Briefcase

Shrimp producers net tariff proposal by Bush

The Bush administration on Tuesday proposed tariffs on shrimp imports from China and Vietnam, finding that companies there were dumping frozen and canned warm-water shrimp products into the United States at artificially low prices.

U.S. seafood distributors and retailers said Americans would face higher shrimp prices at restaurants and in grocery stores if the duties, which take effect later this week, were kept.

The proposed tariffs on Chinese exporters of frozen and canned warm-water shrimp and prawn range from 8 percent to 113 percent.
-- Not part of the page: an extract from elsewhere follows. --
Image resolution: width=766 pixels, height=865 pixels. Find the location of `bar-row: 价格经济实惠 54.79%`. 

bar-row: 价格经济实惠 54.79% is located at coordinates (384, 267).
Vietnam exporters face duties ranging from 12 percent to 93 percent.

U.S. shrimp groups have claimed the value of the U.S. harvest dropped by more than half between 2000 and 2002, from $1.25 billion to $560 million, because of dumping.

Telecommunications

Sprint, MCI to dial up increases on phone plans

Sprint Corp. and MCI Inc. are raising prices on a handful of wireline calling plans, saying rates are increasing across the industry.
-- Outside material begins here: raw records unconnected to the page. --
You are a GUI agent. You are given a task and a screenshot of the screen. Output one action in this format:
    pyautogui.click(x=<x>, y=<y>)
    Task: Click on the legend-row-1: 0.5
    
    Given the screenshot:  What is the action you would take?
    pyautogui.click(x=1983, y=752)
Both companies say the increases are not the result of recent regulatory decisions that could raise the wholesale rates they pay regional Bell companies.

Sprint’s new $3.95 monthly fee on its Sprint Sense Domestic and Sprint Sense Day Domestic plans will affect about 5 percent of the company’s customers, said Scott Stoffel, a company spokesman.

At MCI, monthly fees for the company’s Nationwide plan will increase from $2.95 to $4.95. Connection fees for another flat-rate plan, called Anytime Calling plan, will increase by 14 cents a call, going from 35 cents to 49 cents.

Overland Park

Applebee’s sales increase

Restaurant chain Applebee’s International Inc. said system-wide comparable-store sales rose 6.8 percent in June, on higher guest traffic and average customer checks.

Overland Park-based Applebee’s said it expected second-quarter earnings of 33 cents to 34 cents per share, slightly below analyst predictions of 34 cents to 36 cents per share.

The estimate includes a second-quarter charge of $2.3 million for meat products that did not meet the restaurant’s quality standards.

Wall Street

Market pushed lower by tech sector results

Rising oil prices and disappointing forecasts for the technology sector sent stocks skidding Tuesday, with pessimism about the economy further fueling the selloff. The tech-heavy Nasdaq composite index fell more than 2 percent, its biggest loss since mid-March.

A lower earnings forecast for tech bellwether Intel Corp. and a disappointing outlook from chip maker Conexant Systems Inc. triggered selling throughout the technology sector. Oil prices rose $1.26 to $39.65 a barrel on the New York Mercantile Exchange, adding to worries about inflation and the economy.